Las recomendaciones de la comisión de expertos del libro blanco pretenden precisamente que se tenga en cuenta que para lograr la neutralidad fiscal de las nuevas normas de contabilidad, pueden ser necesarias reformas.
“De no modificarse la legislación fiscal, los previsibles cambios de la normativa contable que se van a producir en el futuro, podrían producir efectos no deseados sobre la recaudación de impuestos, es decir, podrían producirse aumentos o disminuciones de recaudación debidos exclusivamente a posibles modificaciones de criterios y normas contables actualmente vigentes”, advierte el libro blanco.
En todo caso, cualquier cambio legal estará determinado por el tipo de empresas que finalmente se vean afectadas por las normas internacionales de contabilidad (IAS).
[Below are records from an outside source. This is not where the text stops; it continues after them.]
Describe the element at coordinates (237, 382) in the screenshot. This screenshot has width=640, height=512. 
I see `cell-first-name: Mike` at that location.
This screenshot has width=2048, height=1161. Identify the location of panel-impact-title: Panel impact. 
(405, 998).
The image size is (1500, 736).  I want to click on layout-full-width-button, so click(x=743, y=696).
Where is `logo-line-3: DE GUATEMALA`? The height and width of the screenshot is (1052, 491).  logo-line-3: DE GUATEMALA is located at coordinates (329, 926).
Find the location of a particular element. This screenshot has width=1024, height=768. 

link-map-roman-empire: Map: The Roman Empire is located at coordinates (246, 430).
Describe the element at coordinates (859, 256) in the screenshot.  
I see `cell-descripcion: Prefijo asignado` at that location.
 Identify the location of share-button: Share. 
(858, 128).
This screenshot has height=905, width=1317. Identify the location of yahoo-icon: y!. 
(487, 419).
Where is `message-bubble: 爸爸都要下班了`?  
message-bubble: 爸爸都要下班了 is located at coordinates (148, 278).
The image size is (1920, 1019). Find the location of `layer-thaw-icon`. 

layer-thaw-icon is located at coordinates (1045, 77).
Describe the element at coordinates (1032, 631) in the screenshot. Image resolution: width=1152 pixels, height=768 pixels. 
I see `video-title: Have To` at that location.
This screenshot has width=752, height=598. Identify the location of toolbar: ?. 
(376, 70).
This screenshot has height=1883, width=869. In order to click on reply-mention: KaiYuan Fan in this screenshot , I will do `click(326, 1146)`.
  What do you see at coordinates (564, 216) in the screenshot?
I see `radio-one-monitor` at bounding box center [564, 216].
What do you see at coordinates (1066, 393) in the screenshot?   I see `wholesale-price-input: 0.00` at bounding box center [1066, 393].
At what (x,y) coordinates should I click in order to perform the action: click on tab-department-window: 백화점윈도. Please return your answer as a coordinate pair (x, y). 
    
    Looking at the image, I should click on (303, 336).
La Unión Europea obliga a que los grupos cotizados las apliquen antes de 2005, pero cada Estado miembro tiene libertad para extender estas pautas a todos los grupos empresariales o a cualquier tipo de compañía.
El Ministerio de Economía, a través del Instituto de Contabilidad y Auditoría de Cuentas, será quien finalmente determine el espectro empresarial al que serán aplicables las IAS. De momento, fuentes de la comisión de expertos afirman que “Economía puede aceptar nuestra propuesta de ceñir las IAS a grupos, sean o no cotizados”.
Sea cual sea la decisión final, las empresas afectadas tendrán un plazo muy ajustado para adaptarse a las IAS, ya que en 2005 también deberán presentar estados comparados con el ejercicio anterior según las nuevas pautas. Esto supone, en la práctica, que las compañías tienen menos de dos años para la adaptación.